[The data]:
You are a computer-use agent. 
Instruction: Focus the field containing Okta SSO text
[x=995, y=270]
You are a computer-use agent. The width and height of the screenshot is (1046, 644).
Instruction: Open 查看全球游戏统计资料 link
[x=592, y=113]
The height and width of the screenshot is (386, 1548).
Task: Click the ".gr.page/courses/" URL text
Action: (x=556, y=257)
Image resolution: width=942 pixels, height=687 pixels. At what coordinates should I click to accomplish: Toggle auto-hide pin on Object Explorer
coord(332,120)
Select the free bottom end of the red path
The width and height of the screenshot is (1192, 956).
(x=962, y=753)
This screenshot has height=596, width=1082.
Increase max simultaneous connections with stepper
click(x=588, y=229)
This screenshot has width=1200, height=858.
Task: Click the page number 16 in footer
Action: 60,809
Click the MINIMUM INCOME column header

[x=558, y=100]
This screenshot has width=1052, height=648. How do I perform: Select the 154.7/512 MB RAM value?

[Requirement]: Copy out all the entries shown above, character for character.

[Exercise response]:
You are a computer-use agent. 
Instruction: Focus the field containing Okta SSO text
[x=995, y=270]
You are a computer-use agent. The width and height of the screenshot is (1046, 644).
Instruction: Open 查看全球游戏统计资料 link
[x=592, y=113]
The height and width of the screenshot is (386, 1548).
Task: Click the ".gr.page/courses/" URL text
Action: (x=556, y=257)
Image resolution: width=942 pixels, height=687 pixels. At what coordinates should I click to accomplish: Toggle auto-hide pin on Object Explorer
coord(332,120)
Select the free bottom end of the red path
The width and height of the screenshot is (1192, 956).
(x=962, y=753)
This screenshot has height=596, width=1082.
Increase max simultaneous connections with stepper
click(x=588, y=229)
This screenshot has width=1200, height=858.
Task: Click the page number 16 in footer
Action: 60,809
Click the MINIMUM INCOME column header

[x=558, y=100]
This screenshot has width=1052, height=648. How do I perform: Select the 154.7/512 MB RAM value?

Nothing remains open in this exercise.